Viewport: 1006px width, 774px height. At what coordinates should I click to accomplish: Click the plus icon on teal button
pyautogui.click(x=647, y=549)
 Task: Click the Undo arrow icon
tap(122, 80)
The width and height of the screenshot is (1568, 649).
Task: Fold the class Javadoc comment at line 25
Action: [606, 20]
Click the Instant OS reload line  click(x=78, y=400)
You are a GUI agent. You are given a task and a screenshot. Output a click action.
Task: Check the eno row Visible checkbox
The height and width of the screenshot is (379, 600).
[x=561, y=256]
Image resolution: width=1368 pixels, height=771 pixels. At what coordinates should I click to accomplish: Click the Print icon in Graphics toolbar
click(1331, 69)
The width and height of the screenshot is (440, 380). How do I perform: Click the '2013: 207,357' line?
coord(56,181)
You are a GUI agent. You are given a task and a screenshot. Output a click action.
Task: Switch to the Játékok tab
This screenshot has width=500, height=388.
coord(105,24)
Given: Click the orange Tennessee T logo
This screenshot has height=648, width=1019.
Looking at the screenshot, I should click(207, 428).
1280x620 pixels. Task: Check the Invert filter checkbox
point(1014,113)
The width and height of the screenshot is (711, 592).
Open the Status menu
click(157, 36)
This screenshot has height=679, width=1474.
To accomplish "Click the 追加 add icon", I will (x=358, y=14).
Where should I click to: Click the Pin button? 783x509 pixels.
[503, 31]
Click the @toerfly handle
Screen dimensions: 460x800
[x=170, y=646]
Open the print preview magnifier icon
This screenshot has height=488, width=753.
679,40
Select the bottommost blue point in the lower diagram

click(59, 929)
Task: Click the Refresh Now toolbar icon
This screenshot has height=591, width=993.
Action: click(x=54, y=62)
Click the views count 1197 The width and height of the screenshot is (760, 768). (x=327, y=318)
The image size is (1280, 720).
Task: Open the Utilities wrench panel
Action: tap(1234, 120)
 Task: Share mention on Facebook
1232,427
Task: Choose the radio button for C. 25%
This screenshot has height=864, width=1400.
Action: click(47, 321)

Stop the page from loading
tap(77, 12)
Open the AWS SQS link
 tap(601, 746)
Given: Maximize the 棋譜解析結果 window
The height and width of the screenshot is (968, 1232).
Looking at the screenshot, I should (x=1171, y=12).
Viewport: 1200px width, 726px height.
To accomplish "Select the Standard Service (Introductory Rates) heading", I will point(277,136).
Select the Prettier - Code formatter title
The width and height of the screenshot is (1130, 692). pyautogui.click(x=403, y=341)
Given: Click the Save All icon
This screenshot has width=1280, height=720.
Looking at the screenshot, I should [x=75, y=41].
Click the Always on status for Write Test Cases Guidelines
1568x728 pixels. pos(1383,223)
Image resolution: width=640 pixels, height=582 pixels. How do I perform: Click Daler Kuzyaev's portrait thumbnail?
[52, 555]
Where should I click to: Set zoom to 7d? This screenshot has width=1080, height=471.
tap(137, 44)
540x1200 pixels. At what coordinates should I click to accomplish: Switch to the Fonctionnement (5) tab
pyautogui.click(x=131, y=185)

******

== What is being asked ==
Write out the lines above from the one containing "Click the views" through the last, exactly as they are.

== Answer box ==
Click the views count 1197 The width and height of the screenshot is (760, 768). (x=327, y=318)
The image size is (1280, 720).
Task: Open the Utilities wrench panel
Action: tap(1234, 120)
 Task: Share mention on Facebook
1232,427
Task: Choose the radio button for C. 25%
This screenshot has height=864, width=1400.
Action: click(47, 321)

Stop the page from loading
tap(77, 12)
Open the AWS SQS link
 tap(601, 746)
Given: Maximize the 棋譜解析結果 window
The height and width of the screenshot is (968, 1232).
Looking at the screenshot, I should (x=1171, y=12).
Viewport: 1200px width, 726px height.
To accomplish "Select the Standard Service (Introductory Rates) heading", I will point(277,136).
Select the Prettier - Code formatter title
The width and height of the screenshot is (1130, 692). pyautogui.click(x=403, y=341)
Given: Click the Save All icon
This screenshot has width=1280, height=720.
Looking at the screenshot, I should [x=75, y=41].
Click the Always on status for Write Test Cases Guidelines
1568x728 pixels. pos(1383,223)
Image resolution: width=640 pixels, height=582 pixels. How do I perform: Click Daler Kuzyaev's portrait thumbnail?
[52, 555]
Where should I click to: Set zoom to 7d? This screenshot has width=1080, height=471.
tap(137, 44)
540x1200 pixels. At what coordinates should I click to accomplish: Switch to the Fonctionnement (5) tab
pyautogui.click(x=131, y=185)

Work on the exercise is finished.